## Task prompt
The entries below should be transcribed in their entirety, exactly as written.

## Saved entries
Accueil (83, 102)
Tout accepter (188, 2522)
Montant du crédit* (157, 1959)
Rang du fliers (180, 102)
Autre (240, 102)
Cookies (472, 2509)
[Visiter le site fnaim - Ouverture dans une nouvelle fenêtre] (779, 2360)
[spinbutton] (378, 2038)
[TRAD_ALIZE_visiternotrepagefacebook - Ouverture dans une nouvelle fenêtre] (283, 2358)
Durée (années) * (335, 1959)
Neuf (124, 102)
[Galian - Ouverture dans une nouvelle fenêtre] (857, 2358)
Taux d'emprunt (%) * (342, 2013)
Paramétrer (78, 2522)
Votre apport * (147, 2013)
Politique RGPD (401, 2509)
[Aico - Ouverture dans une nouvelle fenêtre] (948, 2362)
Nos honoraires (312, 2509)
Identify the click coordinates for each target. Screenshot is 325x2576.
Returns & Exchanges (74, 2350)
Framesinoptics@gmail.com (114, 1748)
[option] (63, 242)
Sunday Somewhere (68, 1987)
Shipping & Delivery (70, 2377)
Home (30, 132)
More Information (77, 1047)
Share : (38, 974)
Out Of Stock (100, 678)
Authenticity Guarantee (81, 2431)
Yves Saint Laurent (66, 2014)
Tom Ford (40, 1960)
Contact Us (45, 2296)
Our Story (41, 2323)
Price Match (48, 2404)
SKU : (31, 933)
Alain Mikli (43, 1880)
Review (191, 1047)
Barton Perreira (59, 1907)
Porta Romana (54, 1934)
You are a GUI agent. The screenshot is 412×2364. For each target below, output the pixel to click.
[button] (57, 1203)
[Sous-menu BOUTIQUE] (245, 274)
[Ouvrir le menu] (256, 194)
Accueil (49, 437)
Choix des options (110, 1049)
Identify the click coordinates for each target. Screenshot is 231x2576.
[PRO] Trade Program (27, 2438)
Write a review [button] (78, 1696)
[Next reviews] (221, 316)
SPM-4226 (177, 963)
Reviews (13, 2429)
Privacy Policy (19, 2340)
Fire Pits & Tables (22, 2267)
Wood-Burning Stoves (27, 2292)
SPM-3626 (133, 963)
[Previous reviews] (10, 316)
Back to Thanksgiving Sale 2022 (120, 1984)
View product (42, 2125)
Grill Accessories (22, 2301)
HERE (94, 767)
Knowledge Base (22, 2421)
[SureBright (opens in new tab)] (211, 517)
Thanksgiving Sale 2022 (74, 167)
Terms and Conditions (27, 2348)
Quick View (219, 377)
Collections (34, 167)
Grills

## Exercise result
Accueil (83, 102)
Tout accepter (188, 2522)
Montant du crédit* (157, 1959)
Rang du fliers (180, 102)
Autre (240, 102)
Cookies (472, 2509)
[Visiter le site fnaim - Ouverture dans une nouvelle fenêtre] (779, 2360)
[spinbutton] (378, 2038)
[TRAD_ALIZE_visiternotrepagefacebook - Ouverture dans une nouvelle fenêtre] (283, 2358)
Durée (années) * (335, 1959)
Neuf (124, 102)
[Galian - Ouverture dans une nouvelle fenêtre] (857, 2358)
Taux d'emprunt (%) * (342, 2013)
Paramétrer (78, 2522)
Votre apport * (147, 2013)
Politique RGPD (401, 2509)
[Aico - Ouverture dans une nouvelle fenêtre] (948, 2362)
Nos honoraires (312, 2509)
Identify the click coordinates for each target. Screenshot is 325x2576.
Returns & Exchanges (74, 2350)
Framesinoptics@gmail.com (114, 1748)
[option] (63, 242)
Sunday Somewhere (68, 1987)
Shipping & Delivery (70, 2377)
Home (30, 132)
More Information (77, 1047)
Share : (38, 974)
Out Of Stock (100, 678)
Authenticity Guarantee (81, 2431)
Yves Saint Laurent (66, 2014)
Tom Ford (40, 1960)
Contact Us (45, 2296)
Our Story (41, 2323)
Price Match (48, 2404)
SKU : (31, 933)
Alain Mikli (43, 1880)
Review (191, 1047)
Barton Perreira (59, 1907)
Porta Romana (54, 1934)
You are a GUI agent. The screenshot is 412×2364. For each target below, output the pixel to click.
[button] (57, 1203)
[Sous-menu BOUTIQUE] (245, 274)
[Ouvrir le menu] (256, 194)
Accueil (49, 437)
Choix des options (110, 1049)
Identify the click coordinates for each target. Screenshot is 231x2576.
[PRO] Trade Program (27, 2438)
Write a review [button] (78, 1696)
[Next reviews] (221, 316)
SPM-4226 (177, 963)
Reviews (13, 2429)
Privacy Policy (19, 2340)
Fire Pits & Tables (22, 2267)
Wood-Burning Stoves (27, 2292)
SPM-3626 (133, 963)
[Previous reviews] (10, 316)
Back to Thanksgiving Sale 2022 (120, 1984)
View product (42, 2125)
Grill Accessories (22, 2301)
HERE (94, 767)
Knowledge Base (22, 2421)
[SureBright (opens in new tab)] (211, 517)
Thanksgiving Sale 2022 (74, 167)
Terms and Conditions (27, 2348)
Quick View (219, 377)
Collections (34, 167)
Grills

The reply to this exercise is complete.